Maybe it’s just another number, just another gameday in Columbia. Or maybe it’s a chance to celebrate a way of life. It’s a chance to add a little extra juice to tailgates, to raise a toast to the old bowl south of campus, to think about all the good, fun and emotionally scarring times you’ve had there.
The stadium was a child of the Roaring 20s, when the nation was both looking to honor soldiers from the Great War, eventually known as World War I, and also build bigger venues to support the nation’s rapidly growing college football obsession. The stadium’s first game was Oct. 2, 1926. Like my brother's and my first Madden video game matchup, when we didn’t know the controls, this first Memorial Stadium game ended in a 0-0 tie, played on incredibly muddy surface that was more bark and sawdust than actual grass.
Missouri fans have been enjoying fall Saturdays there ever since.
Few things in everyday life link us to 1926 like Memorial Stadium. It was another time. Annie Oakley and Wyatt Earp were still alive, as were veterans of the Civil War, including Quantrill’s Raiders. Alcohol sales were illegal, as Prohibition dragged on.
When dawn broke on that long-ago October Saturday, the St. Louis Cardinals had never played in a World Series game. But they played their first on that same day, Oct. 2, a World Series won by the Cardinals that ended with, as God is my witness, Babe Ruth attempting to steal second base.
But Saturdays at Memorial Stadium link us to those seemingly ancient times. Through generations, fans have gathered there, celebrated there, had their hearts broken there.

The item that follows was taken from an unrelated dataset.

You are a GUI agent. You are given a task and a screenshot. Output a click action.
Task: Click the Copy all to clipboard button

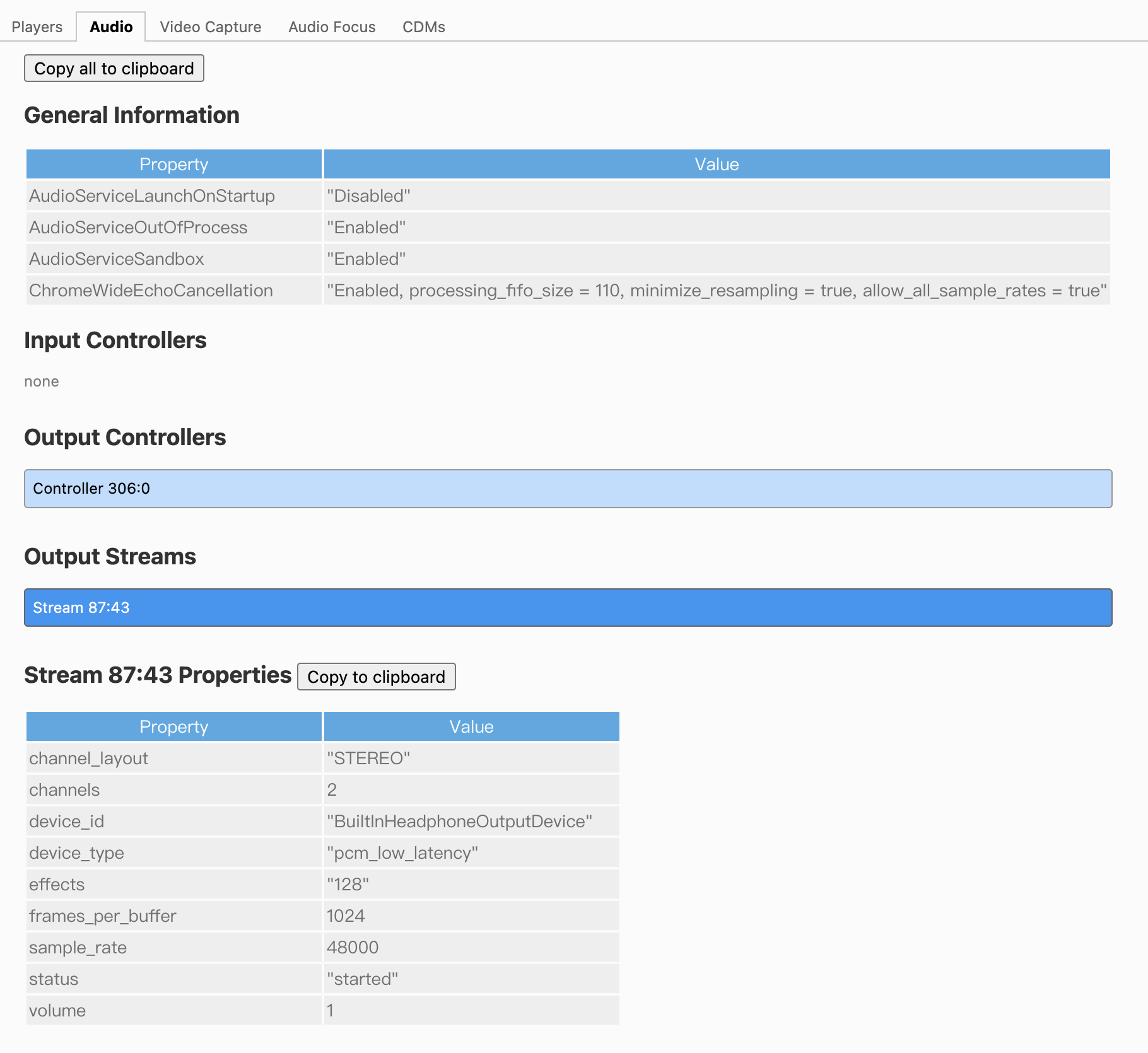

It was here that Tiger fans saw the Don Faurot years, and the Dan Devine years. This was the site of the Fifth Down game, the kicked ball loss to Nebraska in 1997, the redemption comeback win against Nebraska in 2003, the 2010 win over Oklahoma that opened with Gahn McGaffie’s kickoff return for a touchdown that maybe set the stadium’s sound record.
Memorial Stadium is the gasps and then silence in 2013 when Missouri’s field goal hit the upright in double overtime against South Carolina, losing the game. Memorial Stadium is nearly being moved to tears when Henry Josey, playing on the field where he wrecked his knee two years before, burst through the line for the winning touchdown in 2013 to lift the Tigers to the SEC Championship Game. Memorial Stadium is a gorgeous sunset setting the sky ablaze as the 2014 Tigers, ever resilient, got up off the mat and came back against a strong Arkansas defense, each drive like a long, white-knuckle covered wagon ride over a mountain pass, clawing their way back to another SEC title game.
It’s all that and more, like the trees that peek over the south stands and frame the stadium with autumn color each season, and the Rock M, which has been there since the second season.
Perhaps you remember your first game at Memorial Stadium. For your sake, I hope it was better than mine, a 38-0 beatdown at the hands of K-State and Bill Snyder. But if our first days at Memorial Stadium are a mixed bag, our best days there are always worth remembering, moments that fill the photo albums of our memory.
Mizzou football is something to share with friends and family for generations, and for Memorial Stadium to have racked up 500 games worth, well, that’s a lot of good times to celebrate.